**Document segment**
== == ==

The members of the Board determined unanimously that the proposed transaction is in the best interests of the Company and its stockholders. The Company currently realizes none of the traditional benefits of public company status, yet incurs all of the significant annual expenses and indirect costs associated with being a public company. Without its public company status, the Company would have an ongoing cost structure befitting its current and foreseeable scale of operations and its management would be able to have an increased focus on core operations. The purpose of the reverse stock split is to (i) help the Company reduce the number of its record holders of its common stock below 300, which is the level at which the SEC public reporting obligations are required, (ii) offer liquidity to smaller stockholders at $6.60 per share without a brokerage commission (if applicable) and (iii) provide all stockholders the opportunity to vote on this matter. Among the factors considered the Board were:


the significant ongoing costs and management time and effort involved in the Company remaining a public company, including the preparation and filing of periodic and other reports with the SEC and compliance with Sarbanes-Oxley Act and other applicable requirements;


the limited trading volume and liquidity of the Company's common stock;


that the business and operations of the Company are expected to continue substantially as presently conducted, except without the burden of public company costs;


enabling the Company's stockholders with the smallest holdings to liquidate their holdings in the Company's common stock and receive a premium over current market prices without incurring brokerage commissions (if applicable);


the determination of GuideCap, independent financial advisor to the Transaction Committee, that the consideration for the fractional shares is fair from a financial point of view to the common stockholders of the Company being cashed out in the reverse stock split; and


as a result of the delisting and deregistration, the ability of the Company's management and employees to focus their time, effort and resources on the Company's long-term growth and increasing long-term stockholder value.

Subject to the filing of the Company's proxy statement relating to the proposed stock split and stockholder approval thereof, it is anticipated that the proposed transaction would become effective shortly after the Special Meeting of the Company's stockholders, which is expected to be held in December 2025.

Subject to receiving such stockholder approval, as soon as practicable after the Special Meeting of the Company's stockholders, the Company expects to delist its common stock from the Nasdaq Capital Market and terminate the registration of its common stock with the SEC. As a result, at such time, (i) the Company would cease to file annual, quarterly, current and other reports and documents with the SEC, except as otherwise required by the SEC, and stockholders would cease to receive annual reports and proxy statements, and (ii) the Company's common stock would no longer be listed on the Nasdaq Capital Market.

== == ==

**What to produce**
Please list every factor the Board considered, as given in the passage on the reverse stock split. The material that comes next has no connection to the passage on the reverse stock split.

**Provided data**
== == ==

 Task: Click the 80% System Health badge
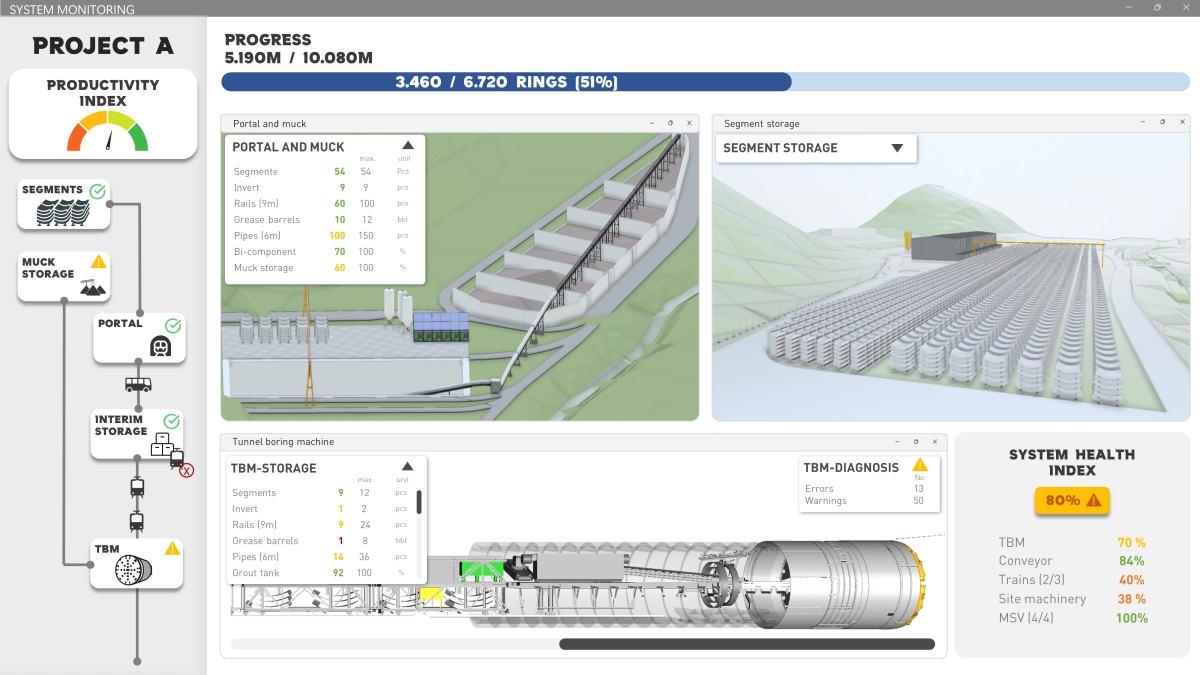pyautogui.click(x=1071, y=500)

== == ==

**Worked answer**
1. The significant ongoing costs and management time and effort involved in the Company remaining a public company, including the preparation and filing of periodic and other reports with the SEC and compliance with Sarbanes-Oxley Act and other applicable requirements
2. The limited trading volume and liquidity of the Company's common stock
3. That the business and operations of the Company are expected to continue substantially as presently conducted, except without the burden of public company costs
4. Enabling the Company's stockholders with the smallest holdings to liquidate their holdings in the Company's common stock and receive a premium over current market prices without incurring brokerage commissions (if applicable)
5. The determination of GuideCap, independent financial advisor to the Transaction Committee, that the consideration for the fractional shares is fair from a financial point of view to the common stockholders of the Company being cashed out in the reverse stock split
6. As a result of the delisting and deregistration, the ability of the Company's management and employees to focus their time, effort and resources on the Company's long-term growth and increasing long-term stockholder value